The effect of endothelin-1 receptor antagonists in acute experimental pancreatitis in the rats

The relative role of endothelin-1 receptors, ET A and ET B blockade in acute pancreatitis (AP) remains controversial. The aim of the study was to compare the effect of nonselective ET A/B antagonist (LU 302872) and selective ET A antagonist (LU 302146) in severe taurocholate AP in rats. Male Wistar rats with AP were treated with increasing doses: 1, 5 or 10 mg/kg b.w. of antagonists i.p. at 0, 6, 12, 18 h after induction of AP. In 24 h survivors, free active trypsin (FAT) and total potential trypsin (TPT), chymotrypsin and lipase in 12,000 × g supernatants of the pancreases were assayed.

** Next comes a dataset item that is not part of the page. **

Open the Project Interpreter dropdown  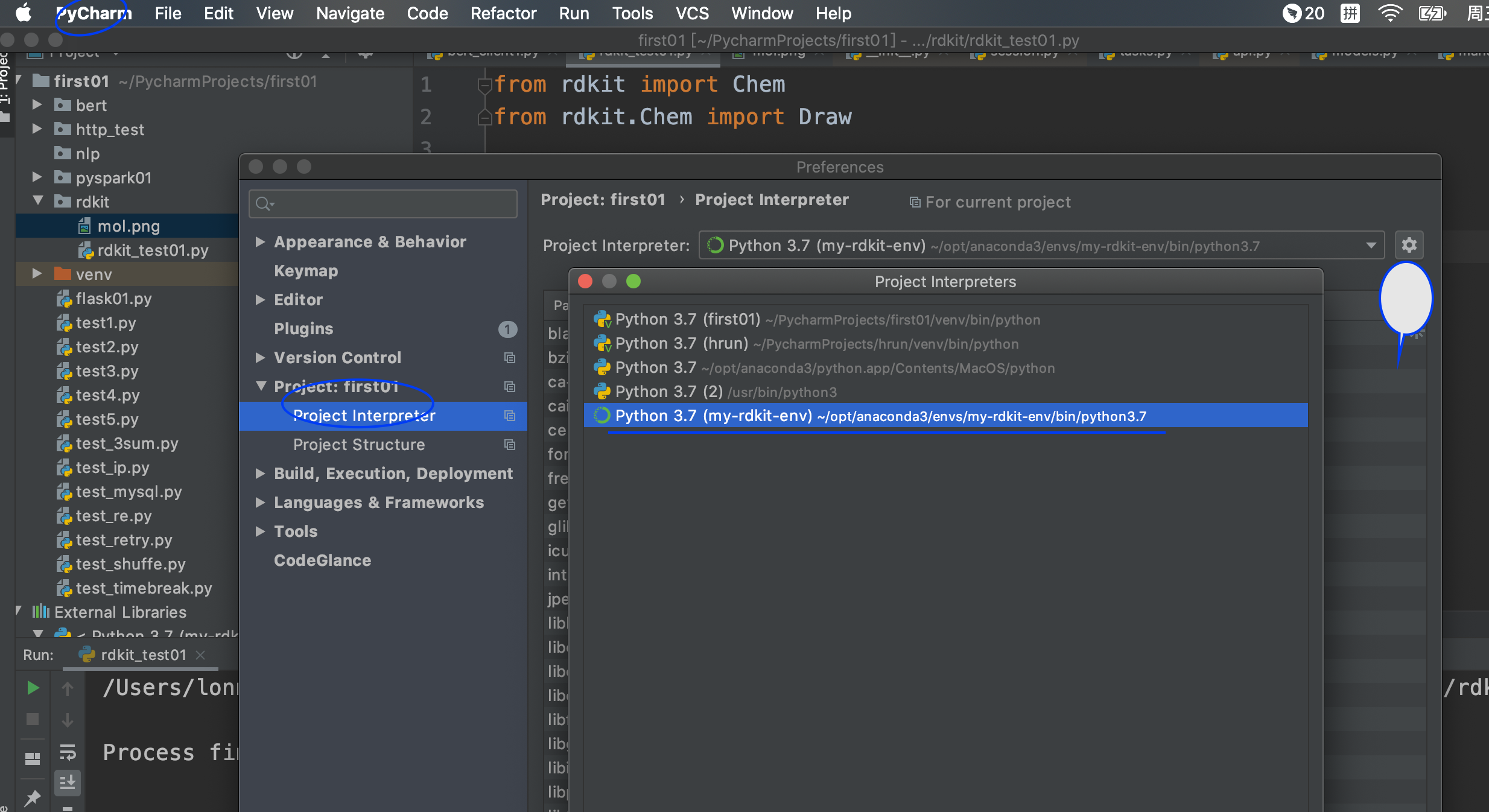[x=1371, y=246]
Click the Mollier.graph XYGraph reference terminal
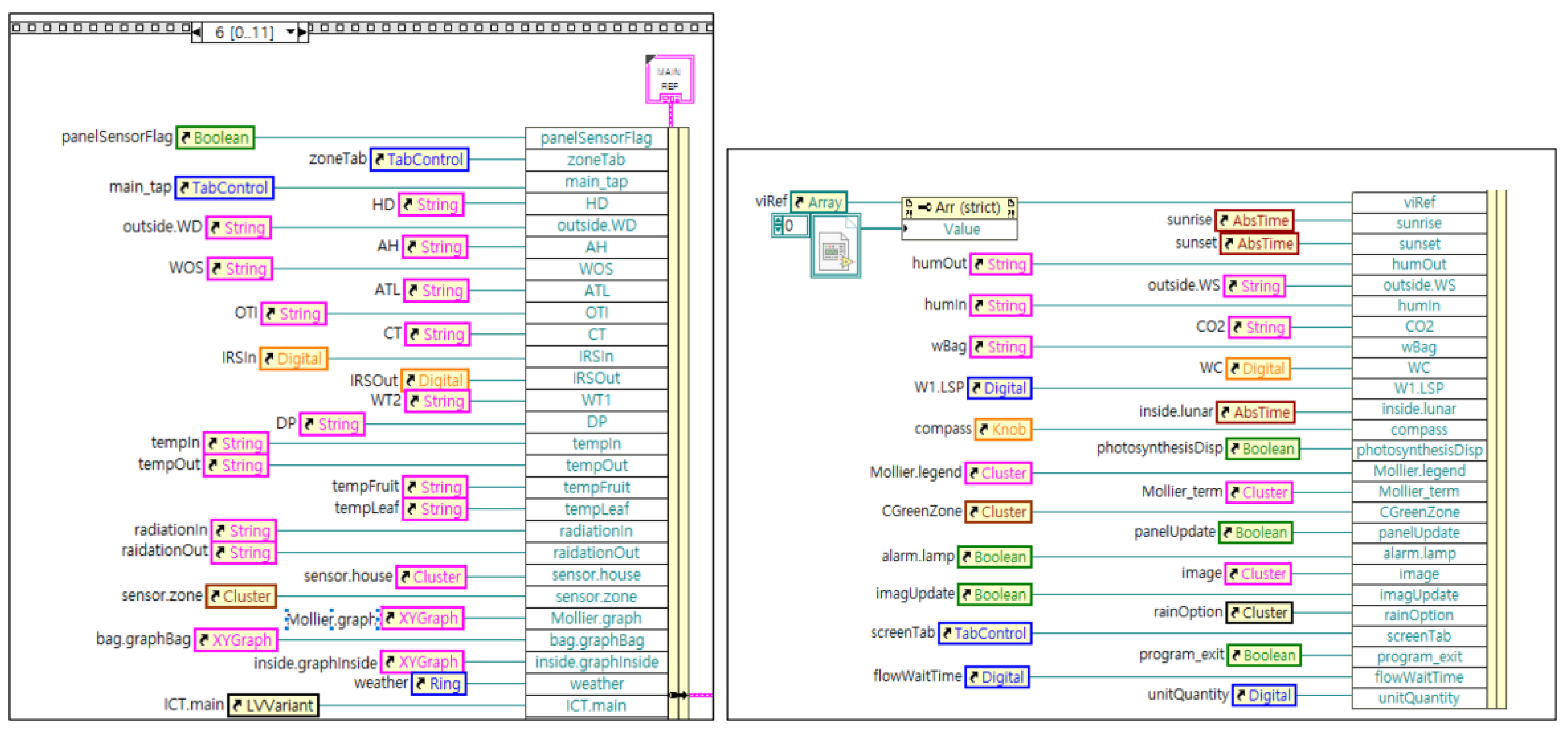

The index of trypsinogen activation (% FAT/TPT) was elevated in untreated AP to 29.2 ± 5.0 vs 5.4 ± 0.9 in the control (p< 0.001). ET A/B antagonist at increasing doses, diminished this index to 9.8 ± 2.7, 10.3 ± 1.6 and 10.1 ± 2.0 respectively (p < 0.005). ET A antagonist reduced % FAT/TPT ratio to 10.6 ± 1.9 (p < 0.005), 13.4 ± 0.5 (p < 0.001) and 10.2 ± 2.4 (p < 0.005) at respective doses. Both antagonists to a similar degree reduced the histological scores of inflammation, hemorrhages and necrosis. The increase in chymotrypsin and lipase activities after 24 h was not significant. In conclusion, both nonselective ET A/B and selective ET A antagonists attenuated to similar degree the augmented trypsinogen activation and pancreatic injury in taurocholate acute experimental pancreatitis in rats. Endothelin-1 receptor antagonists could be beneficial in the course of acute pancreatitis by the attenuation of trypsinogen activation.